Gov. Gavin Newsom took action Thursday to strengthen California’s workplace protection laws related to sexual harassment, signing bills that were vetoed by his predecessor last year.
The new laws will give victims of sexual harassment more time to file complaints in California and ban forced arbitration as a condition of employment. After former Gov. Jerry Brown vetoed several bills inspired by the #MeToo movement in 2018, authors of the legislation took another shot this year with the hope that Newsom might be more sympathetic.
“For many, a job can provide a sense of purpose and belonging — the satisfaction of knowing your labor provides value to the world,” Newsom said. “Everyone should have the ability to feel that pride in what they do, but for too many workers, they aren’t provided the dignity, respect or safety they deserve. These laws will help change that.”
Newsom signed Assembly Bill 9 by Assemblywoman Eloise Reyes (D-Grand Terrace), which will extend the window to file complaints with the Department of Fair Employment and Housing from one to three years for victims of workplace harassment, discrimination and civil rights-related retaliation. California law requires employees to submit complaints to the state before they can file a civil lawsuit. Once an employee receives a right to sue notice from DFEH, they are given an additional year to file the lawsuit.
Proponents of the legislation, which include employment and consumer attorneys, say most people are unaware of the one-year window, which begins at the time the harassment occurred, and the new law will provide them more time to weigh their options. Supporters also argue that the law aligns the time limits to file sexual harassment complaints with filing deadlines for other types of actions.
In his veto message last year, Brown echoed concerns from the California Chamber of Commerce that the bill would drag out the process to resolve issues in the workplace.
“We’re setting a standard,” said Jacquie Serna, legislative counsel for the Consumer Attorneys of California. “We’re setting an example for others who want to make robust labor laws meaningful and accessible to all workers.”
Another new law that had previously failed to clear Brown’s desk last year aims to end forced arbitration, in which employers require workers to waive their right to a trial over any future labor disputes as a condition of employment. Brown rejected a similar proposal, AB 3080 by Assemblywoman Lorena Gonzalez (D-San Diego), in 2018.

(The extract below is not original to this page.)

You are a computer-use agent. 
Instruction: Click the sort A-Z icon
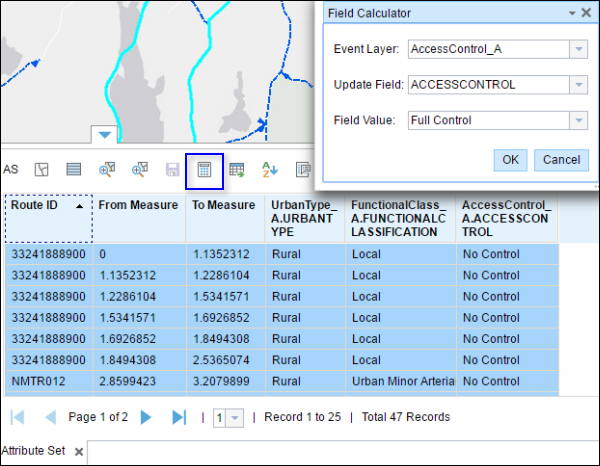click(269, 170)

Gonzalez, who brought the bill back this year, lauded Newsom’s decision.
“When both parties choose arbitration freely, it can be a highly effective tool. But it doesn’t work when corporations say you won’t be hired unless you sign away your rights,” Gonzalez said. “This law will protect workers when employers allow discrimination, permit sexual harassment, or engage in wage theft.”
A common employment practice, arbitration agreements can limit the ability of an employee to sue an employer before the sexual harassment occurs. Workers who sign an arbitration agreement can experience difficulty finding an attorney to represent them. In addition, the results of arbitration are typically confidential, which can allow the perpetrator to continue to harass others in the workplace.
The California Chamber of Commerce included the bill on its “job killer” list — legislation that it says will deter business in California and that the organization’s lobbyists aim to block from becoming law. The chamber said the bill is probably preempted by the Federal Arbitration Act and would increase employment litigation and costs for companies.